==== PROVIDED RECORDS ====

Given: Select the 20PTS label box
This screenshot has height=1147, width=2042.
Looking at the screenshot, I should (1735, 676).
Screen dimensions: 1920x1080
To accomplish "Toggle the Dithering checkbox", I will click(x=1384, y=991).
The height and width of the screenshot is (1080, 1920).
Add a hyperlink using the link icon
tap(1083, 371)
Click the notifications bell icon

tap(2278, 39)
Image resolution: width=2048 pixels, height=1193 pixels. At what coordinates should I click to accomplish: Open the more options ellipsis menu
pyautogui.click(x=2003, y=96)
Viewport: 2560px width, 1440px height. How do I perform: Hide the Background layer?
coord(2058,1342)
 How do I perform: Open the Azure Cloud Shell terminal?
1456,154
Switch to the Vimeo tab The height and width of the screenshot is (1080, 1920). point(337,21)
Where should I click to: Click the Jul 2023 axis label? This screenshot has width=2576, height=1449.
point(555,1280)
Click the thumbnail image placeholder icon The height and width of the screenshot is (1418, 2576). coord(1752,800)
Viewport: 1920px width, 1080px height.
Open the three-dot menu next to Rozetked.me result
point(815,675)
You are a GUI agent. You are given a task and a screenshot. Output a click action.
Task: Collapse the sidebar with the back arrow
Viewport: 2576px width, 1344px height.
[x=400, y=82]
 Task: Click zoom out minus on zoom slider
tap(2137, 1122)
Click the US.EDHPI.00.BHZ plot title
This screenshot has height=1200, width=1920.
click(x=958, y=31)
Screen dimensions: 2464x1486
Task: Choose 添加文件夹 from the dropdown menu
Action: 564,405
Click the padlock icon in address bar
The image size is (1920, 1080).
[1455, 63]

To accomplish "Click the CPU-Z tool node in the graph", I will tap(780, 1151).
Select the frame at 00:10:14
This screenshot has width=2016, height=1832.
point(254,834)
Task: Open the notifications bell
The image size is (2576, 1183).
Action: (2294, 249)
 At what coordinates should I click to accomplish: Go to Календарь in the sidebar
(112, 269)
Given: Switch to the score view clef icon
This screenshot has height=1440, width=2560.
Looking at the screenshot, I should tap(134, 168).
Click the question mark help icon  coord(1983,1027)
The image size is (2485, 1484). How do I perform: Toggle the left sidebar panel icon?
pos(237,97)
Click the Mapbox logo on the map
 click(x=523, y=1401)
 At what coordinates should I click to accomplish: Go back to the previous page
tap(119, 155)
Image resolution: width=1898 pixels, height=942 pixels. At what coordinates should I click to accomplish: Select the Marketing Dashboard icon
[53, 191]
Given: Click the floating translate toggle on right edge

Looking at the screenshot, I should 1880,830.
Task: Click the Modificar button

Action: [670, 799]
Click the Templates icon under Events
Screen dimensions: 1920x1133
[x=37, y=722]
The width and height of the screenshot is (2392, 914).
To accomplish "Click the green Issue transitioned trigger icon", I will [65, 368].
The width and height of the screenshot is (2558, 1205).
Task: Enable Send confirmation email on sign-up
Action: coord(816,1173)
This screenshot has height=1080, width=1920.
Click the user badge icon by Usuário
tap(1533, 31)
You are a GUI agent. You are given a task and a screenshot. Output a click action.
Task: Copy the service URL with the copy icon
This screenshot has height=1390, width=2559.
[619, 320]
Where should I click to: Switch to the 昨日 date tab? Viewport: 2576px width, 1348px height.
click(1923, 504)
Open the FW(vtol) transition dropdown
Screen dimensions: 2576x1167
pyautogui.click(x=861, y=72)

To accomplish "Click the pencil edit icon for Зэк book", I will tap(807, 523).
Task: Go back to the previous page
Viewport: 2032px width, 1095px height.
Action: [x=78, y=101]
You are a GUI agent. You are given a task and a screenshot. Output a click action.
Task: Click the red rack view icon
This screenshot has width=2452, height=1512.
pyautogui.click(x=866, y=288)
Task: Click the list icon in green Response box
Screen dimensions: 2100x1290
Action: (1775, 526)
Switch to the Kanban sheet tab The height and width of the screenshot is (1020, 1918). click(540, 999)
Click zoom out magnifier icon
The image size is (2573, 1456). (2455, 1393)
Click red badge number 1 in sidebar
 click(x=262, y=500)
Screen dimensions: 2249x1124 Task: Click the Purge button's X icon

====

PROBLEM TO SOLVE:
Output exactly the lines from the one containing "Screen dimensions: 2576x1167" through the last line of the entries, both ends included.

OUTPUT OF THE TASK:
Screen dimensions: 2576x1167
pyautogui.click(x=861, y=72)

To accomplish "Click the pencil edit icon for Зэк book", I will tap(807, 523).
Task: Go back to the previous page
Viewport: 2032px width, 1095px height.
Action: [x=78, y=101]
You are a GUI agent. You are given a task and a screenshot. Output a click action.
Task: Click the red rack view icon
This screenshot has width=2452, height=1512.
pyautogui.click(x=866, y=288)
Task: Click the list icon in green Response box
Screen dimensions: 2100x1290
Action: (1775, 526)
Switch to the Kanban sheet tab The height and width of the screenshot is (1020, 1918). click(540, 999)
Click zoom out magnifier icon
The image size is (2573, 1456). (2455, 1393)
Click red badge number 1 in sidebar
 click(x=262, y=500)
Screen dimensions: 2249x1124 Task: Click the Purge button's X icon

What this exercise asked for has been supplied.